Initiative populaire
Droits humains à l’épreuve du peuple
Les ONG n’ont aucune doute: ce sont les les lobbies des multinationales qui se sont imposées au Parlement. Après deux ans de va-et-vient, les deux chambres du Parlement n’ont mis sur la table qu’un «modeste» contre-projet.
Si modeste que les initiants l’ont jugée insuffisant et les a poussé à maintenir leur texte. Nous voterons donc sur l’initiative populaire, demandant que les multinationales répondent de leurs responsabilités sociales et environnementales. Le peuple est susceptible de voter le 29 novembre.
L’ancien conseiller aux Etats tessinois Dick Marty, co-président du Comité d’initiative, a exprimé son indignation face aux micros de la RSI. «Je suis déçu et déconcerté par le temps qu’il a fallu pour arriver à cette décision. Ce sera une campagne particulièrement intense, qui le deviendra encore plus dans les semaines et les mois à venir. Lecomité d’initiative s’est déclaré prêt à retirer le texte si le contre-projet élaboré par le Conseil national s’imposait. Mais jeudi dernier, lors de la conférence de conciliation, la version «allégée» des Etats, qui n’établit pas d’obligations plus étendues que celles envisagées au niveau international, a été adoptée. Pour les initiants, ce qui a été mis sur la table est en réalité un contre-projets alibi. «Les multinationales telles que Glencore et Syngenta ne devront pas répondre des dégâts causés, mais pourront se contenter de publier une fois par an une brochure sur papier glacé. Au-delà de la validation de la proposition de la conférence de conciliation (lundi à la Conférence nationale et mardi aux Etats), on sait avec certitude que le peuple se prononcera sur l’initiative.

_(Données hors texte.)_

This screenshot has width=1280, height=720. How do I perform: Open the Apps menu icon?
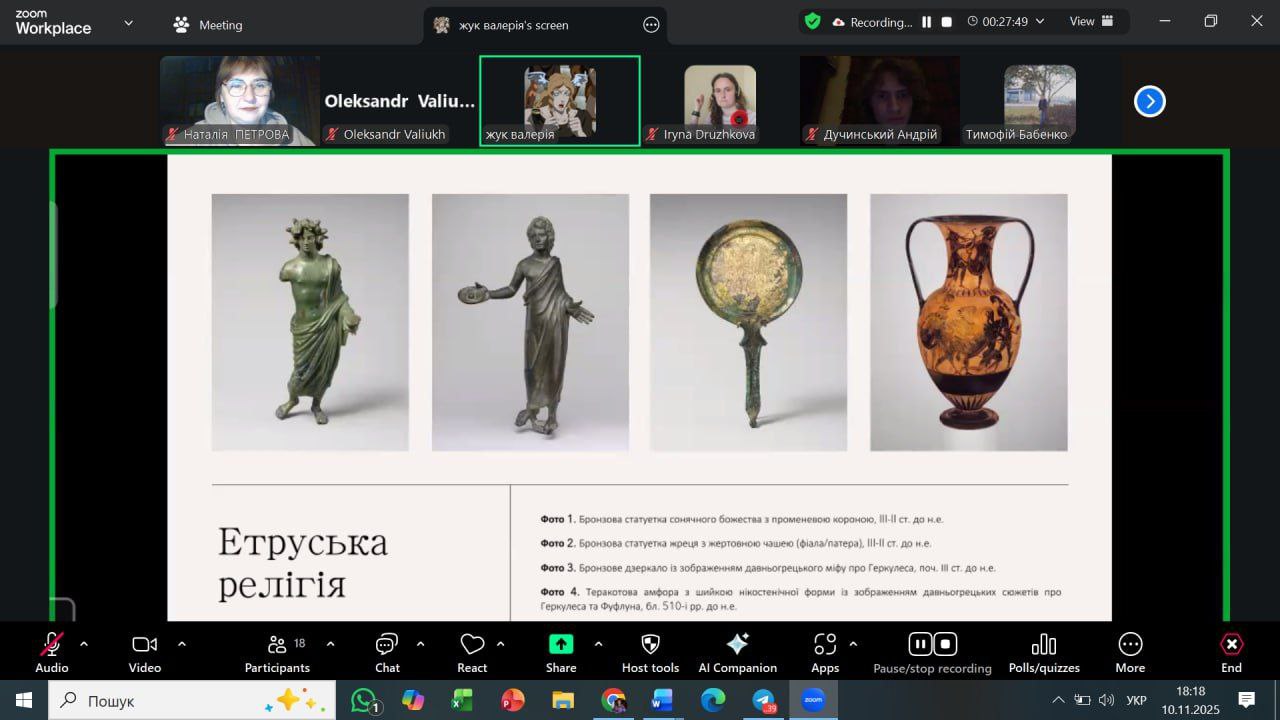pos(825,652)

En mars dernier, la Chambre du Peuple a décidé de maintenir son contre-projet, moins permissive que celle des Etats. Elle ne concernait que les plus grandes entreprises (chiffre d’affaires supérieur à 80 millions, bénéfices d’au moins 40 millions et 500 employés; au moins deux de ces trois critères doivent être remplis) et aurait limité leur responsabilité aux filiales qu’elles contrôlent directement. La proposition contenait également une procédure de conciliation obligatoire entre les parties avant l’ouverture d’une procédure pénale. Cependant, la Chambre des cantons a préféré soutenir la contre-proposition du gouvernement, qui se contente d’exiger des multinationales qu’elles fassent un rapport annuel sur leur politique en matière de droits humains et qui prévoit également des devoirs de «diligence» en ce qui concerne le travail des enfants et l’extraction des matières premières.
En bref, il semble que les droits humains, sociaux et environnementaux aient très peu d’importance. Dick Marty, toujours sur les ondes de la RSI, est lucide: «Même si l’initiative est acceptée, une loi avec des effets concrets devra encore attendre longtemps. Cela prendra au moins 3 ou 4 ans, en attendant il y a des situations inacceptables dans des pays très fragiles.» Le soutien à l’initiative risque de s’amincir à l’approche du vote et de se heurter à la puissance financière des lobbies.